▸ **What the task requires**: In the records below, find each line containing the word "computer" and copy it.

▸ **Given data**:
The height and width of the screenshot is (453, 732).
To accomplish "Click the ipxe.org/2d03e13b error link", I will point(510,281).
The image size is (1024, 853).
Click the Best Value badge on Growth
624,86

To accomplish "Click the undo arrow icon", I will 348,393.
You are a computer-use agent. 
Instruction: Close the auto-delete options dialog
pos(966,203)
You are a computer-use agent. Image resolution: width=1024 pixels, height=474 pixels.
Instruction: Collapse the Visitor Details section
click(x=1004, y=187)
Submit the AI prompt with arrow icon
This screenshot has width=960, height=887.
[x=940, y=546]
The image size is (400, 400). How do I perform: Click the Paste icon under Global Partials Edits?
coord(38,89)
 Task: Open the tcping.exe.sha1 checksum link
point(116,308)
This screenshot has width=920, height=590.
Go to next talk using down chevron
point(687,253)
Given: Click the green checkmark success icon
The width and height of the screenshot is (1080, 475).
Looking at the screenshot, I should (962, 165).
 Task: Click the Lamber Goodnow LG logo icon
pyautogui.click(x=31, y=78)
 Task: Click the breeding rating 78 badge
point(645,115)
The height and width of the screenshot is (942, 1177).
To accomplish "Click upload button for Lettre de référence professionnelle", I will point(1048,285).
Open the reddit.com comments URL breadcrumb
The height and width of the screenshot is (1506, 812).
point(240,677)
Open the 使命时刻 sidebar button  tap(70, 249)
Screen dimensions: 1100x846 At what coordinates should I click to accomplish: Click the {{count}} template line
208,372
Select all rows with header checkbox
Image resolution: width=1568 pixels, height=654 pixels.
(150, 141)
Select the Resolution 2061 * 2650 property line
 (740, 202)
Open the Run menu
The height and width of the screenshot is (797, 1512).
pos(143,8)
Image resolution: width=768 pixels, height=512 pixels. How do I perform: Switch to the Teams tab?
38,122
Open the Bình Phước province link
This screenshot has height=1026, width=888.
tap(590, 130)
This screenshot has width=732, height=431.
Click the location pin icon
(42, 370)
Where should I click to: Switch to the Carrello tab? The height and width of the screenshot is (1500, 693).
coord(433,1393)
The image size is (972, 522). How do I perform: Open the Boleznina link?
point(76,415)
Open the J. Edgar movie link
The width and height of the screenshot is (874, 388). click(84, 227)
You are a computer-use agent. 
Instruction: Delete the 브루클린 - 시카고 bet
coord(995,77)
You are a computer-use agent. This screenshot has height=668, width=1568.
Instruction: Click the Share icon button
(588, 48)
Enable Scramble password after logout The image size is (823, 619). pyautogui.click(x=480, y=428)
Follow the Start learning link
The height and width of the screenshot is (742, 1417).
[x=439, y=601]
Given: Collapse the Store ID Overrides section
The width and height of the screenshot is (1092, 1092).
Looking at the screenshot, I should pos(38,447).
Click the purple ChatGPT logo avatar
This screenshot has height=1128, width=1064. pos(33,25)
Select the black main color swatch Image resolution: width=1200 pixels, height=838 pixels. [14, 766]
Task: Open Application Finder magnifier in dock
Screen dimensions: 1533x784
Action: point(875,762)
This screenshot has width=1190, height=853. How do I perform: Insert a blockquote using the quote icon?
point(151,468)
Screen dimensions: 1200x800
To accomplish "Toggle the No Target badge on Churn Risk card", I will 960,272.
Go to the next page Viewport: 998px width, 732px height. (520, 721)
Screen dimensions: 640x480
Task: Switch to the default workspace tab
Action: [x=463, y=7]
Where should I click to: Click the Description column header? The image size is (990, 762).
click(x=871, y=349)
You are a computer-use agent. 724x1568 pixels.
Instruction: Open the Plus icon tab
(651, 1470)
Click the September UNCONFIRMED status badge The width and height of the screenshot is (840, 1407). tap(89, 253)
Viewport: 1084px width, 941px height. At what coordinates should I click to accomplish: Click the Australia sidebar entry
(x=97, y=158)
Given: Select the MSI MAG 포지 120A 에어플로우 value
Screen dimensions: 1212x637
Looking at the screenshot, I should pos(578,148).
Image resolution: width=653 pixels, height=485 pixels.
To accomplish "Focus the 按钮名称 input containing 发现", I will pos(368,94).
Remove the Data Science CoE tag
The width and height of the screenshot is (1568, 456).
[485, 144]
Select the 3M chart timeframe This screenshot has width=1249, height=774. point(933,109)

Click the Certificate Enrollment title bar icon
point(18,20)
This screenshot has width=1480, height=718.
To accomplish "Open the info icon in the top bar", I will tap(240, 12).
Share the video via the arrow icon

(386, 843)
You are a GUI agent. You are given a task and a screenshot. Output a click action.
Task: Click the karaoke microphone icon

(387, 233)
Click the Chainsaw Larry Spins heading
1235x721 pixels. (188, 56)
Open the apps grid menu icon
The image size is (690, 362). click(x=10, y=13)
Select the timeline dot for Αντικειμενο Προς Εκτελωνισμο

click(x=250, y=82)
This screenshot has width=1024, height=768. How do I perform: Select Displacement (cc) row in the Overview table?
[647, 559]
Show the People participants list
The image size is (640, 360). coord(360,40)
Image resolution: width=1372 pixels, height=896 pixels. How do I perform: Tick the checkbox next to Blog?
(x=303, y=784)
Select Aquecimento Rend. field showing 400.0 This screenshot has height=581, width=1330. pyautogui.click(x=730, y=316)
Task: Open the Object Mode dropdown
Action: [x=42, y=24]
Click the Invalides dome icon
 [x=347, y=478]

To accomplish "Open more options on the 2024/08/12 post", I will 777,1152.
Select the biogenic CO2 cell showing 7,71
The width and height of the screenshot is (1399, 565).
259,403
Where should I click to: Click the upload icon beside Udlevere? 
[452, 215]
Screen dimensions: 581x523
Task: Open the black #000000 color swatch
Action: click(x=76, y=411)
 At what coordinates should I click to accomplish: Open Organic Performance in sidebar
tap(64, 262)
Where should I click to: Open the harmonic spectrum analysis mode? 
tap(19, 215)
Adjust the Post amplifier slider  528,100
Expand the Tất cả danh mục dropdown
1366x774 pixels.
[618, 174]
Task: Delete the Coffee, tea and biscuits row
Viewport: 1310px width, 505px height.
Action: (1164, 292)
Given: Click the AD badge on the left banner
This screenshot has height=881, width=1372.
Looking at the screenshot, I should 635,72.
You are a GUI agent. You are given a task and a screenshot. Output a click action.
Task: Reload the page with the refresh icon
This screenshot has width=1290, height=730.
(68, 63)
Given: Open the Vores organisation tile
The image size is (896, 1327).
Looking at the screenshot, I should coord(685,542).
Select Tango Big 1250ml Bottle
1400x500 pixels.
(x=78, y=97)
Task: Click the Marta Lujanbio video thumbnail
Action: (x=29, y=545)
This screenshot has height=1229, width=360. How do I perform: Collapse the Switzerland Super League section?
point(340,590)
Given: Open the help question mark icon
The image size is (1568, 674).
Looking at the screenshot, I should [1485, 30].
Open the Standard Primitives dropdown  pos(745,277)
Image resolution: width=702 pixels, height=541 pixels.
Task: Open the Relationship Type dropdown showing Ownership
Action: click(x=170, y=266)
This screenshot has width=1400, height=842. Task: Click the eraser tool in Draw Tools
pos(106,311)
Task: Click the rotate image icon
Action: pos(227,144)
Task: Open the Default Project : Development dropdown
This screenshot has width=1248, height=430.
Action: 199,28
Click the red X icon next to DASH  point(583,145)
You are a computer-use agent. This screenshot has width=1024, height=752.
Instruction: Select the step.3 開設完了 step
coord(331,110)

▸ **Response box**:
You are a computer-use agent. 
You are a computer-use agent. Image resolution: width=1024 pixels, height=474 pixels.
You are a computer-use agent. 
You are a computer-use agent. This screenshot has height=668, width=1568.
You are a computer-use agent. 724x1568 pixels.
You are a computer-use agent. This screenshot has width=1024, height=752.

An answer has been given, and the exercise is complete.